━━━━━ Extracted information ━━━━━
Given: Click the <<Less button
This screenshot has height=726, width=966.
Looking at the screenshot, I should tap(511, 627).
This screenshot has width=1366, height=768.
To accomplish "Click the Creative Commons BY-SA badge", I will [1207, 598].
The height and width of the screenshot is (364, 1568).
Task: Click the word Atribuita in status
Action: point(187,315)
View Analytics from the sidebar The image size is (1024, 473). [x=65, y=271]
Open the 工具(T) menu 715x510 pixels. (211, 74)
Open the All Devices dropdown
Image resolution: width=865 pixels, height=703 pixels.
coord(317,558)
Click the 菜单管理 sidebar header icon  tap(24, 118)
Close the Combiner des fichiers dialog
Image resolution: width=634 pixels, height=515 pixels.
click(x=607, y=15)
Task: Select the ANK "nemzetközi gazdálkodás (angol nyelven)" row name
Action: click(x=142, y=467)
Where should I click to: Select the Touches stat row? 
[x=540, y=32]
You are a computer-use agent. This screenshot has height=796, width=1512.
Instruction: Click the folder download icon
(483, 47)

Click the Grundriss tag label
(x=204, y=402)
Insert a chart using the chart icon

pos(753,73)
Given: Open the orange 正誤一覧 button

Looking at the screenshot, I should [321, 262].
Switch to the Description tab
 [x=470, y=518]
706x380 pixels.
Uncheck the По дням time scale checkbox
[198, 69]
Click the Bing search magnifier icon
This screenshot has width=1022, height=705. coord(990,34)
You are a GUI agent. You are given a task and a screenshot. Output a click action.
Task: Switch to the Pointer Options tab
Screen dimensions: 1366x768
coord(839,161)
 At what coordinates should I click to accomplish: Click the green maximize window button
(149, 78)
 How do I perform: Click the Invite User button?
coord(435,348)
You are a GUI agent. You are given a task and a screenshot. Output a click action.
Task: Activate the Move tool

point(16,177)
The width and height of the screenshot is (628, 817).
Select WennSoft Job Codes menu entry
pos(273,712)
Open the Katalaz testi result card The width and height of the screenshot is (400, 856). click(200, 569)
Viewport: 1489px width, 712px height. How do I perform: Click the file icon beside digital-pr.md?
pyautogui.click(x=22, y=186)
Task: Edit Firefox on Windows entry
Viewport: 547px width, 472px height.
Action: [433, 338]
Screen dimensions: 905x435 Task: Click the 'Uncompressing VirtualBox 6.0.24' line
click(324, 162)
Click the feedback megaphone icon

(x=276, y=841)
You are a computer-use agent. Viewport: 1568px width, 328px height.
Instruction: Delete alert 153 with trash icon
━━━━━
What to do:
Each record must be output exactly, with none omitted.

Answer area:
Given: Click the <<Less button
This screenshot has height=726, width=966.
Looking at the screenshot, I should tap(511, 627).
This screenshot has width=1366, height=768.
To accomplish "Click the Creative Commons BY-SA badge", I will [1207, 598].
The height and width of the screenshot is (364, 1568).
Task: Click the word Atribuita in status
Action: point(187,315)
View Analytics from the sidebar The image size is (1024, 473). [x=65, y=271]
Open the 工具(T) menu 715x510 pixels. (211, 74)
Open the All Devices dropdown
Image resolution: width=865 pixels, height=703 pixels.
coord(317,558)
Click the 菜单管理 sidebar header icon  tap(24, 118)
Close the Combiner des fichiers dialog
Image resolution: width=634 pixels, height=515 pixels.
click(x=607, y=15)
Task: Select the ANK "nemzetközi gazdálkodás (angol nyelven)" row name
Action: click(x=142, y=467)
Where should I click to: Select the Touches stat row? 
[x=540, y=32]
You are a computer-use agent. This screenshot has height=796, width=1512.
Instruction: Click the folder download icon
(483, 47)

Click the Grundriss tag label
(x=204, y=402)
Insert a chart using the chart icon

pos(753,73)
Given: Open the orange 正誤一覧 button

Looking at the screenshot, I should [321, 262].
Switch to the Description tab
 [x=470, y=518]
706x380 pixels.
Uncheck the По дням time scale checkbox
[198, 69]
Click the Bing search magnifier icon
This screenshot has width=1022, height=705. coord(990,34)
You are a GUI agent. You are given a task and a screenshot. Output a click action.
Task: Switch to the Pointer Options tab
Screen dimensions: 1366x768
coord(839,161)
 At what coordinates should I click to accomplish: Click the green maximize window button
(149, 78)
 How do I perform: Click the Invite User button?
coord(435,348)
You are a GUI agent. You are given a task and a screenshot. Output a click action.
Task: Activate the Move tool

point(16,177)
The width and height of the screenshot is (628, 817).
Select WennSoft Job Codes menu entry
pos(273,712)
Open the Katalaz testi result card The width and height of the screenshot is (400, 856). click(200, 569)
Viewport: 1489px width, 712px height. How do I perform: Click the file icon beside digital-pr.md?
pyautogui.click(x=22, y=186)
Task: Edit Firefox on Windows entry
Viewport: 547px width, 472px height.
Action: [433, 338]
Screen dimensions: 905x435 Task: Click the 'Uncompressing VirtualBox 6.0.24' line
click(324, 162)
Click the feedback megaphone icon

(x=276, y=841)
You are a computer-use agent. Viewport: 1568px width, 328px height.
Instruction: Delete alert 153 with trash icon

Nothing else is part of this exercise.